A Polícia Civil, por meio da Gerência Estadual de Polinter e Capturas, prendeu preventivamente hoje (30) o investigador aposentado Luciano Testa, de 56 anos. A ordem judicial, expedida pela 14ª Vara Criminal de Cuiabá, decorre do crime de lesão corporal contra o idoso Agessander Manoel, de 62 anos. O espancamento ocorreu no dia 11 de junho dentro do elevador do Condomínio Residencial Ilha dos Açores, localizado no bairro Cidade Alta, na capital.
O despacho do juiz João Bosco Soares da Silva e a manifestação do Ministério Público revelam que o ex-policial possui um histórico funcional marcado pela violência.
De acordo com os documentos da Corregedoria-Geral da PJC-MT (Polícia Judiciária Civil do Estado de Mato Grosso), Testa já responde a um procedimento administrativo disciplinar por agredir e ameaçar outro morador do mesmo prédio. Além disso, a ficha do acusado aponta que ele é alvo de uma apuração interna por envolvimento em um homicídio qualificado.

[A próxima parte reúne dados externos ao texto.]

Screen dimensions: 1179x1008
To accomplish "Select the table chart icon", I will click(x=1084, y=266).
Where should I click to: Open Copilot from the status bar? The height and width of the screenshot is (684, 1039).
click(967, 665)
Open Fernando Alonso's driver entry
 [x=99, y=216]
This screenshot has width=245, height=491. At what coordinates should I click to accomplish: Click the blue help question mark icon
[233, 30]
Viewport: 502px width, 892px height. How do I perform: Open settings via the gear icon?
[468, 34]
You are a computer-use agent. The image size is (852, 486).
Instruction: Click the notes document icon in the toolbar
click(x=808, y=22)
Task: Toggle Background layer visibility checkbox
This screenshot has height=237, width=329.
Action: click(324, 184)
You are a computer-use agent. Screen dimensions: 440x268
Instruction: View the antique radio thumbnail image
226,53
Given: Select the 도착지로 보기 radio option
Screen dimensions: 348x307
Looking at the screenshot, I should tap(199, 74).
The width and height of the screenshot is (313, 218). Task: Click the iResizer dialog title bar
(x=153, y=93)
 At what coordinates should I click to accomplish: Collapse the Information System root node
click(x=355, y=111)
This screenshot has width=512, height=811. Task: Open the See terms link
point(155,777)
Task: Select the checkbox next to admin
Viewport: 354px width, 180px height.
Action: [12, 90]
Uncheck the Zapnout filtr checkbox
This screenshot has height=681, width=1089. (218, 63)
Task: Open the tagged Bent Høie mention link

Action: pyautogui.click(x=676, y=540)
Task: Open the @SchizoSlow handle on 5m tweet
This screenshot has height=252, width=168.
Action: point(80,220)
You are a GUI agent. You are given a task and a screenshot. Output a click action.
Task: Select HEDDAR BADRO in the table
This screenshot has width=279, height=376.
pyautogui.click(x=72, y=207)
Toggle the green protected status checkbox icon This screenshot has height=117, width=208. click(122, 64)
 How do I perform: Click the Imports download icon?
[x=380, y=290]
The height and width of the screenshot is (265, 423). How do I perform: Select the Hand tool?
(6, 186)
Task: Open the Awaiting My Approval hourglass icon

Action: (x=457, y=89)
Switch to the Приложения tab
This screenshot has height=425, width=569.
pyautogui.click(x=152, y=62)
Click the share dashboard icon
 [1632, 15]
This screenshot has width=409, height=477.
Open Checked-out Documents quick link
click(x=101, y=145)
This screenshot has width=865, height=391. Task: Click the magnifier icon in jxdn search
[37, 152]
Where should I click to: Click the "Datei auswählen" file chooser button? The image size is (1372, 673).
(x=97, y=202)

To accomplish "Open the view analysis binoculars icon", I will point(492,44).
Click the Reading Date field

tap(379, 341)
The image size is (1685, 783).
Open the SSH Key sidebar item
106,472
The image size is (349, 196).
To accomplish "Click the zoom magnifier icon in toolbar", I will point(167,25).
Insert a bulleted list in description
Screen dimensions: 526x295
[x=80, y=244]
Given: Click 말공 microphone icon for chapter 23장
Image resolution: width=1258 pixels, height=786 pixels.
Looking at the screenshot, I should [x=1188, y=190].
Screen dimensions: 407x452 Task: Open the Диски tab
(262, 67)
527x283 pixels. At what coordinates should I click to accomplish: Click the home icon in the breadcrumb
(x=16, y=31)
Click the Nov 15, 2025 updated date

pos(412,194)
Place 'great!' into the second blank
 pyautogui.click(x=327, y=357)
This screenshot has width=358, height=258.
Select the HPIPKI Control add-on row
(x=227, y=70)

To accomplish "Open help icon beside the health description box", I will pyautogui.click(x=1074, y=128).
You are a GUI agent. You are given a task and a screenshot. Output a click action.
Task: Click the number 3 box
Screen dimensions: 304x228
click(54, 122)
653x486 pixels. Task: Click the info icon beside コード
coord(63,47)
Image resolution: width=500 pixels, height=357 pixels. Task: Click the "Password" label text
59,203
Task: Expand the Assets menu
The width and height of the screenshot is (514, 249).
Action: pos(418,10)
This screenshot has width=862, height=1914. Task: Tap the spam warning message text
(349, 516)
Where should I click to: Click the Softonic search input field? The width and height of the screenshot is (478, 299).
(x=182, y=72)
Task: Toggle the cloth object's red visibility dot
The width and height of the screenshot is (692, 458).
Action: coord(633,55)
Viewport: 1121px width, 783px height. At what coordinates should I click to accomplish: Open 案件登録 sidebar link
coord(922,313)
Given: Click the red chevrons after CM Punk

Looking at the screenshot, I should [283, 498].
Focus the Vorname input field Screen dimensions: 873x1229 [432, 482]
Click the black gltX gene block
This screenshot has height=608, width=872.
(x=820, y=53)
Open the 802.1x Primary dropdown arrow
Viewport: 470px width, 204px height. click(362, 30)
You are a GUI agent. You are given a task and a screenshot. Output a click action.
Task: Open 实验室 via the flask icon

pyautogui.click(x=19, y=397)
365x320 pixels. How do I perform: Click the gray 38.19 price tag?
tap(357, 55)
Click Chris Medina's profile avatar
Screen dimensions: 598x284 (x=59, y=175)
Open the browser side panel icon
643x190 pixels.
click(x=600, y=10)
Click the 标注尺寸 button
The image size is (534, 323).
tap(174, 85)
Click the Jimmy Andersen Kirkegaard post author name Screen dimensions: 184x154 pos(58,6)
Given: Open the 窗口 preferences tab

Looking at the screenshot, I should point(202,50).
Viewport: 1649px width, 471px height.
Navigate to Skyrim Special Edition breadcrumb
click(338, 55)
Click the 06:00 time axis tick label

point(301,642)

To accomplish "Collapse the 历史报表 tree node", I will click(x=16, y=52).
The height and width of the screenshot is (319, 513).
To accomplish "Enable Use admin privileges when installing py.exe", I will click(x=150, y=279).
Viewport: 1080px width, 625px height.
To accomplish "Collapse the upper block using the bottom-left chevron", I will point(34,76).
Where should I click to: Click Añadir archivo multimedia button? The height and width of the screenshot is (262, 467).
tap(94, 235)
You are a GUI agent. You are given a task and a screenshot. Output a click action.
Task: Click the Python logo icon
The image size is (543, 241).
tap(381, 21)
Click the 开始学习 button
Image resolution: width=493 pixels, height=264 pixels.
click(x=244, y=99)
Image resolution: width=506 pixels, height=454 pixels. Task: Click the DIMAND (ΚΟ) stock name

A investigação do Ministério Público, conduzida pelo promotor Rinaldo Ribeiro de Almeida Segundo, apontou que o ataque ao idoso foi premeditado e cumpriu uma promessa feita pelo agressor há 10 meses.
MEIO GINCO
No dia 15 de agosto de 2025, o ex-policial já havia encurralado a vítima no mesmo elevador e disparado a ameaça: “O teu tá guardado, é uma promessa”. Após o cumprimento do mandado de prisão, o investigado passou por audiência de custódia e permanece à disposição da Justiça.
Entenda o caso
O crime ocorreu no dia 11 de junho de 2026, no interior do elevador do Condomínio Residencial Ilha dos Açores, no bairro Cidade Alta, em Cuiabá. Câmeras de segurança flagraram o momento em que o investigador aposentado Luciano Testa agrediu o vizinho idoso, Agessander Manoel, com socos, chutes e cotoveladas.
A esposa da vítima tentou conter o agressor, mas também acabou empurrada e sofreu importunação sexual. Após o ataque, o ex-policial fugiu do local antes da chegada da Polícia Militar.
Ele alegou em redes sociais que agiu após ter sido alvo de suposto assédio por parte da vítima em agosto de 2025, versão que foi rebatida pelas imagens do circuito interno e pelas investigações da Delegacia Especializada de Delitos Contra a Pessoa Idosa (DEDCPI).